*Word and element location data:*
_ _ _

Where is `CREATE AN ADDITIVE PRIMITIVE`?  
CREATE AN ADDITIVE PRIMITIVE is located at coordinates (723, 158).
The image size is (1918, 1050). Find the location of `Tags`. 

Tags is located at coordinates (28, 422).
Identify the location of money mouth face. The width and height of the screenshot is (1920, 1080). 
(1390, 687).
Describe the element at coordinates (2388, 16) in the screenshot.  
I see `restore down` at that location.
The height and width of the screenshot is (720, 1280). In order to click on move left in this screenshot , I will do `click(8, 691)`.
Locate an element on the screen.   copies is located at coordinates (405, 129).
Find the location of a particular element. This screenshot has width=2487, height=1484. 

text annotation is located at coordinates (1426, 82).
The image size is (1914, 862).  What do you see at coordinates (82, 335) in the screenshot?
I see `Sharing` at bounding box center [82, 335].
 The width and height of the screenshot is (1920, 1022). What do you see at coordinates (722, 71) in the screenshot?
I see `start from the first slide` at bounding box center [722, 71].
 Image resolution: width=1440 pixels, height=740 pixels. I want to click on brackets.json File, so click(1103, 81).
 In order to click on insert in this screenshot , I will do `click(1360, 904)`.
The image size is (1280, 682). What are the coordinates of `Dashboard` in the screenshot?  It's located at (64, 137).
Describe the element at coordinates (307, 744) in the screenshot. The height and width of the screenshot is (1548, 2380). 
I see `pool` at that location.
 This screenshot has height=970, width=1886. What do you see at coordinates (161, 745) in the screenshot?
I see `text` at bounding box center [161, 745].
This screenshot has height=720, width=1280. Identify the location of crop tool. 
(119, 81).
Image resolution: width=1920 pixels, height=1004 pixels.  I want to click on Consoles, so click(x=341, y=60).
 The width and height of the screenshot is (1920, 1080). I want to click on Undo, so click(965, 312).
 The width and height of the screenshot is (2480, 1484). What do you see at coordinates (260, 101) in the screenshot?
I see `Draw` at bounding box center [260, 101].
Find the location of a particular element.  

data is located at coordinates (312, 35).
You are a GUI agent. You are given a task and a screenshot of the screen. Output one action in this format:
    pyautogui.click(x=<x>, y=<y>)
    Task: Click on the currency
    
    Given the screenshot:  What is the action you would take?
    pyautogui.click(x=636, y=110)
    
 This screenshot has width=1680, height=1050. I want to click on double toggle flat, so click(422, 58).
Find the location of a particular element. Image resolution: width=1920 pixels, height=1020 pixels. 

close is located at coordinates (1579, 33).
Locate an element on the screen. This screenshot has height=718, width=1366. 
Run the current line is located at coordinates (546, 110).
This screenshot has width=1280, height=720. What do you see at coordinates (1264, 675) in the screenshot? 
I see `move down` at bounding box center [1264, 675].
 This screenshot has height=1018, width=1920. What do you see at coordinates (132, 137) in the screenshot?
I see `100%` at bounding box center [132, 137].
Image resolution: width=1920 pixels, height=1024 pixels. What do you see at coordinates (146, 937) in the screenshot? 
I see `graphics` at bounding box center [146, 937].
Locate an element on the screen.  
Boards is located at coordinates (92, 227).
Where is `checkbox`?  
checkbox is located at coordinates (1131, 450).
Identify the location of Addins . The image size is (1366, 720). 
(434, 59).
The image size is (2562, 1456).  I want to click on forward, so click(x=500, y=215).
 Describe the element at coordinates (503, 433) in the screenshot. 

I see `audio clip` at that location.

_ _ _

*REQUIREMENT:*
Pick out and copy each line above that contains the string "Find". Matches must have the same case.

*EXERCISE RESULT:*
The image size is (1918, 1050). Find the location of `Tags`. 
Find the location of a particular element. This screenshot has width=2487, height=1484. 
Find the location of a particular element.  
Find the location of a particular element. Image resolution: width=1920 pixels, height=1020 pixels. 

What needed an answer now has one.